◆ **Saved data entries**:
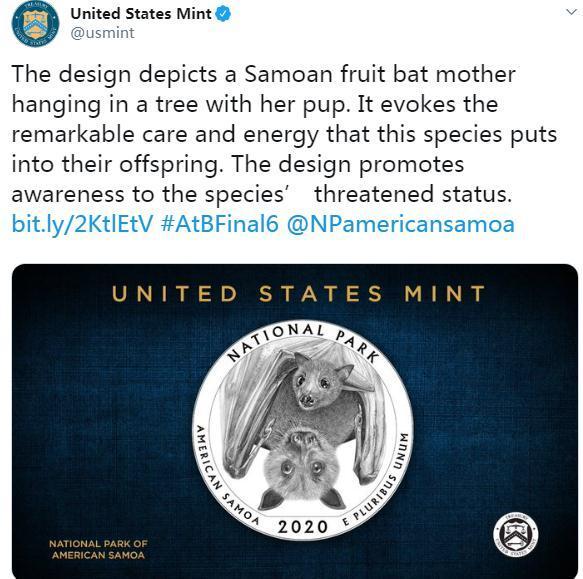583x579 pixels.
Task: Open the bit.ly/2KtlEtV link
Action: pyautogui.click(x=82, y=224)
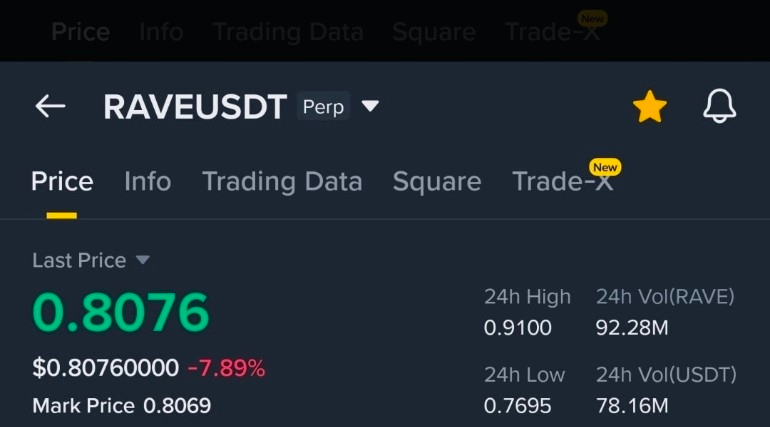
Task: Go back using the left arrow
Action: click(x=50, y=106)
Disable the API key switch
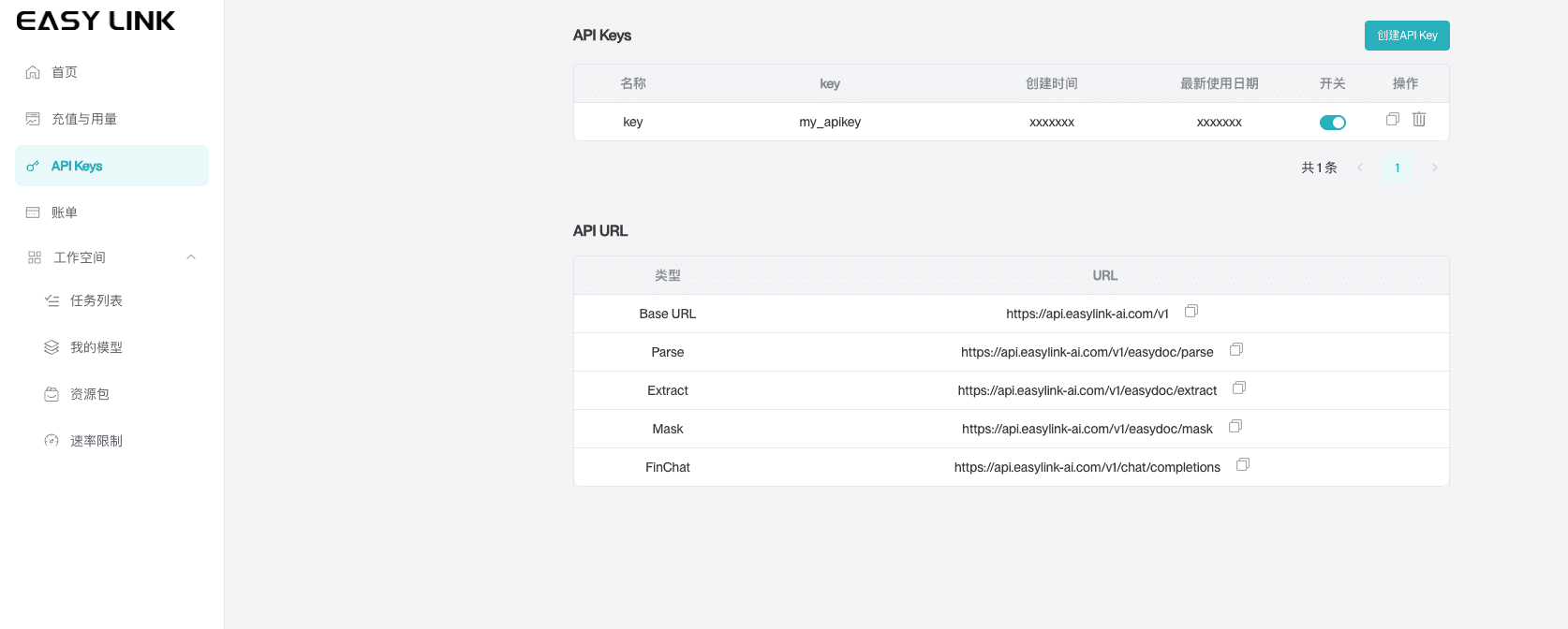The image size is (1568, 629). pos(1332,123)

◆ **WHAT IS EXPECTED**: Only the lines from the one containing "Disable the API key switch" through the last line of the entries above belong in the copy; reproduce them exactly and drop every picture.

◆ **OUTPUT OF THE TASK**:
Disable the API key switch
The image size is (1568, 629). pos(1332,123)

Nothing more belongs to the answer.